The first day, JC had a bone marrow biopsy which went relatively well. This is her 5th one to date, so in some ways we are used to this procedure. However, there is always pain at the site afterwards, and a risk of infection due to her low counts. Thankfully, the site looks well, and the paid subsided after a few days. We will not know the results of the biopsy until later this week.
The second day, JC had and EKG and ECG to test her heart. We also met with a cardiologist to review everything. A huge praise is that the EKG an ECG both showed normal function. The cardiologist does not anticipate needing to see her again except for annual follow ups. The bone marrow transplant team will consult him if needed, but he cleared her heart at this time.
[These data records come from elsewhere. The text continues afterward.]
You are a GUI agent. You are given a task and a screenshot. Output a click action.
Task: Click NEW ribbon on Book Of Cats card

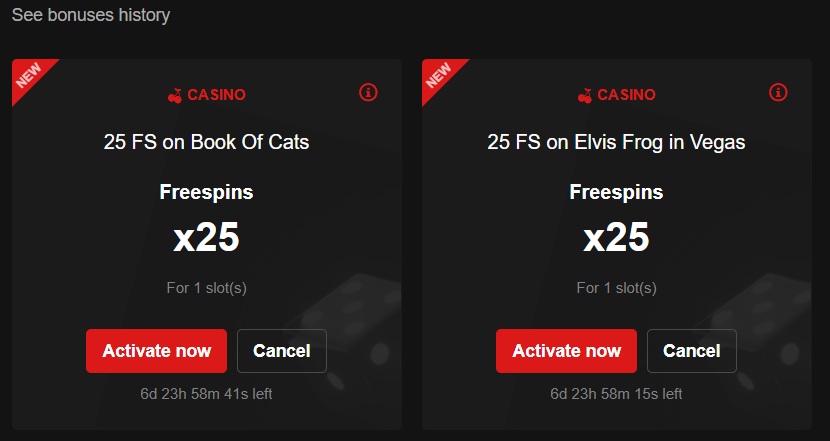click(29, 76)
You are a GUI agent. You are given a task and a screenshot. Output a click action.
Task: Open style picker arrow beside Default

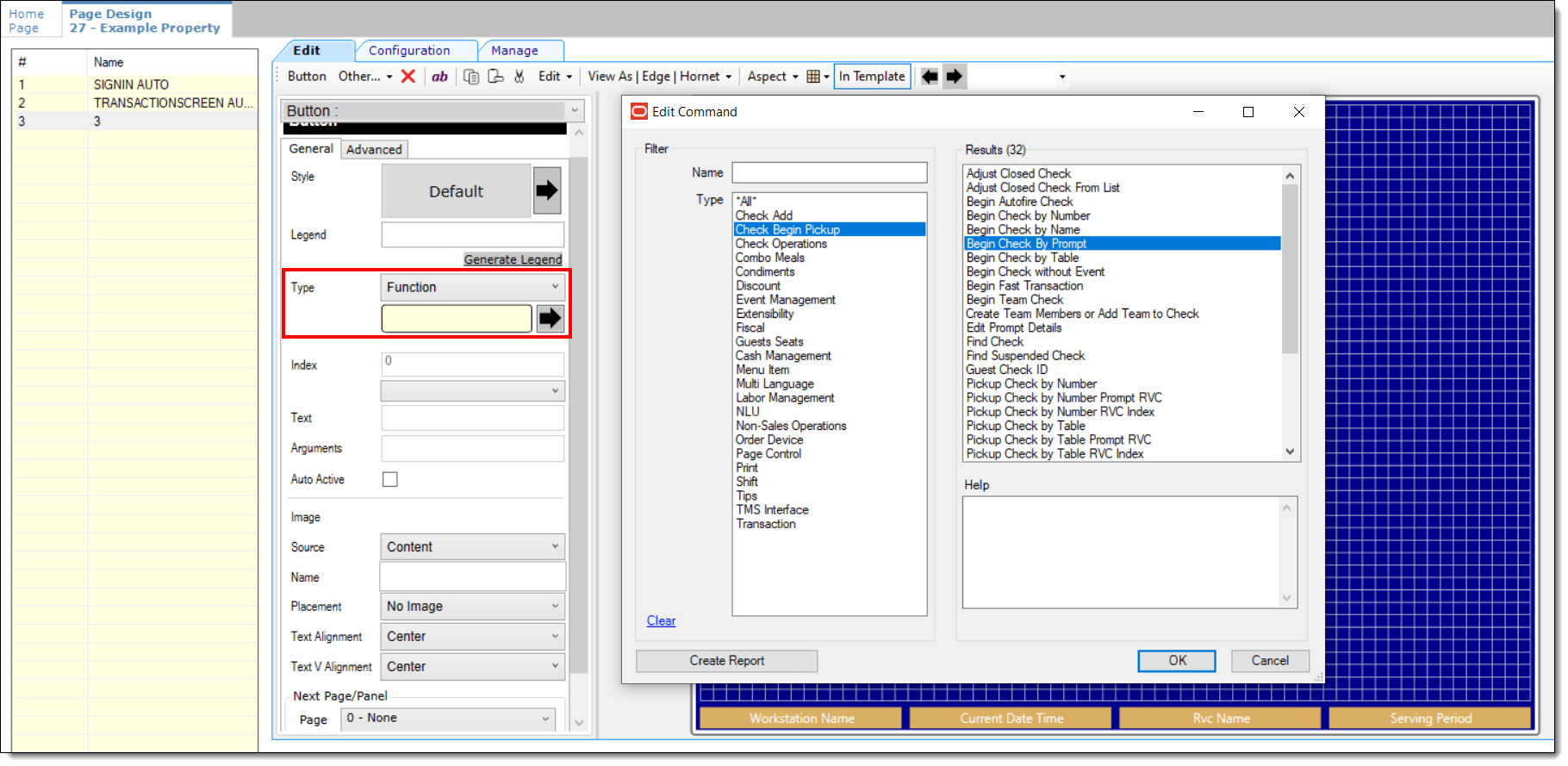click(x=547, y=190)
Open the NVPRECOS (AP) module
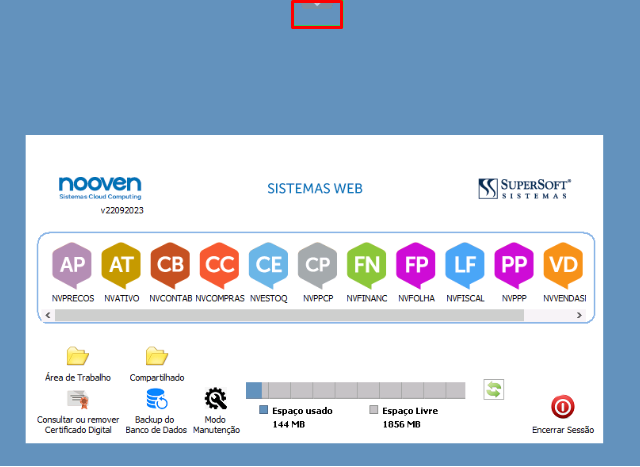 72,266
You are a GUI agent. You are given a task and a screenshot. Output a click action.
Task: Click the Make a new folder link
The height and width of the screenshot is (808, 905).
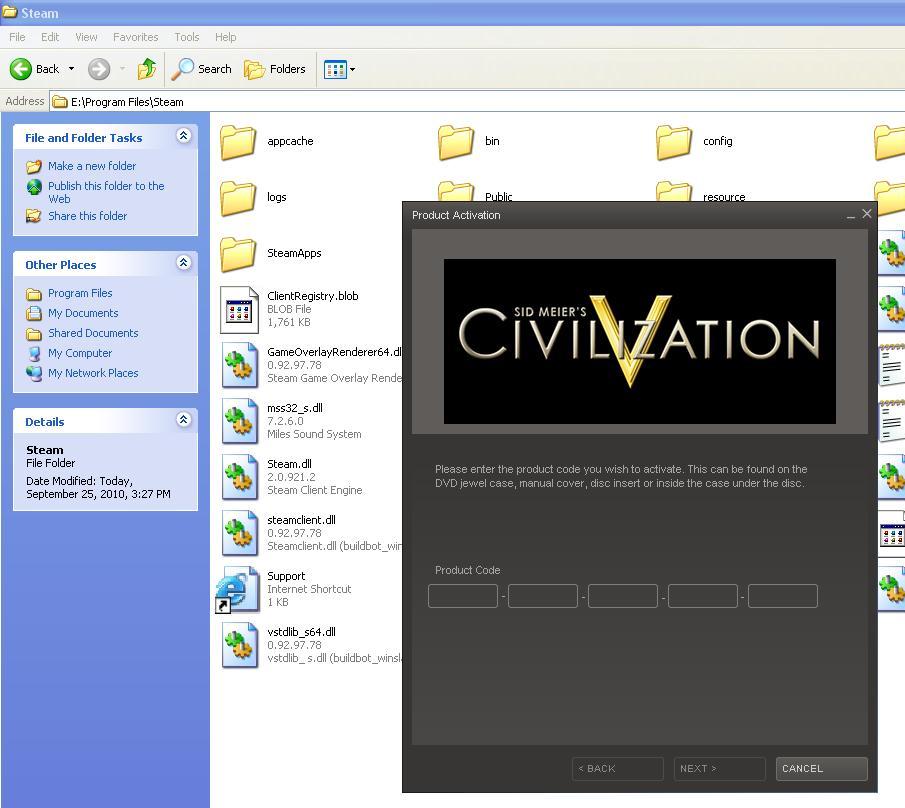tap(92, 166)
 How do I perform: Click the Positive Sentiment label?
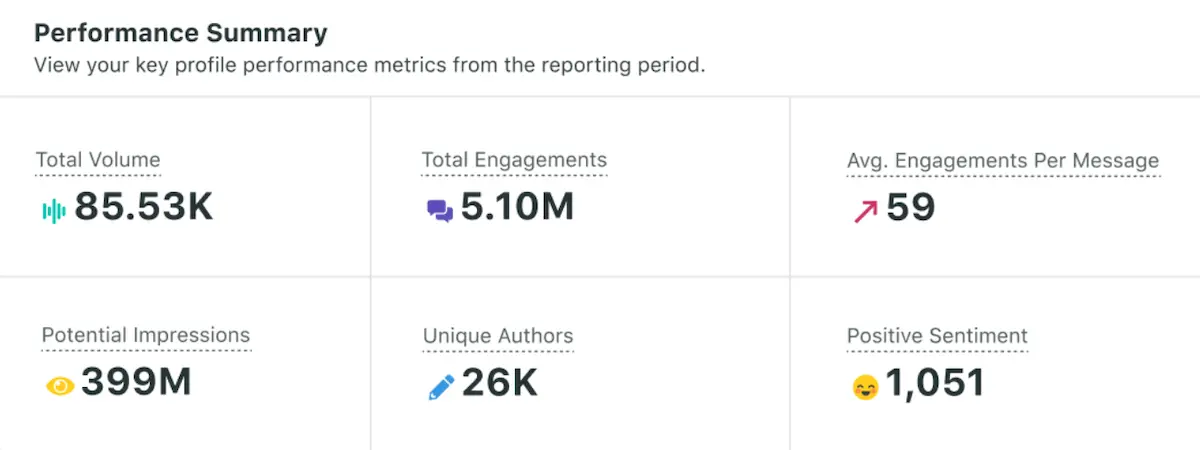(x=937, y=336)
Next, we met with the bone marrow transplant team. She does have 2 fully confirmed matches in the donor registry that are 10/10 matches. This is an enormous praise that we have continued to be grateful for. The transplant team is going to try an IV therapy to increase JC’s ANC count. This will need to be approved by insurance. The goal with attempting to increase her ANC count is to delay transplant long enough to remove the iron from her organs. The doctors are very concerned about this count as your neutrophils are what fight off infections. Her neutrophil count has been low for over a year now, and every fever requires hospitalization at this point.
Finally, we met with the hematologist who will be addressing her iron overload. She has much experience in chelation therapy, so the other hematologists have referred JC to her. Chelation therapy is a drug that works to bind metals to it and remove the metals from the body. JC’s platelet count is low, so there are risks of lowering her platelet count even further when using chelation therapy. The hematologist is recommending an oral drug to attempt to increase her platelet count prior to starting chelation therapy (this too will need to be approved by insurance). The chelation therapy she is recommending will require JC to have a pump much like an insulin pump, and the medication will be administered each night through the pump over 10 hours; again, this will need to be approved by insurance. Chelation therapy is very effective in reducing iron buildup; however, it takes 3-6 months for this process to work.
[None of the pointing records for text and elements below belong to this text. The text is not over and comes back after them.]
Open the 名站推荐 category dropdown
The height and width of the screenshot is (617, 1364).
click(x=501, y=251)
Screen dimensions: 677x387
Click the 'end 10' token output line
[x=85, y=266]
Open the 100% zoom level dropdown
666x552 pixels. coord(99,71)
The biggest take aways from last week’s appointments are: 1) We will need to wait for insurance approvals. 2) Transplant will likely be delayed for a minimum of 3 months from the start of chelation therapy. 3) We will need to complete a 2nd MRI in October to verify iron overload in the heart and liver (there are differences of opinion on this, so reassessment is necessary).
As always, we are thankful for prayers for JC and our family. I specifically am praying for wisdom, endurance, and healing. Wisdom for the doctors and us in all decisions made for JC. Endurance to continue this course and fight for the life of our daughter – Endurance for JC; that she will be able to remain strong and courageous throughout treatments. Healing for JC’s body, and that her medications would work to address the problems intended while remaining free of negative side effects.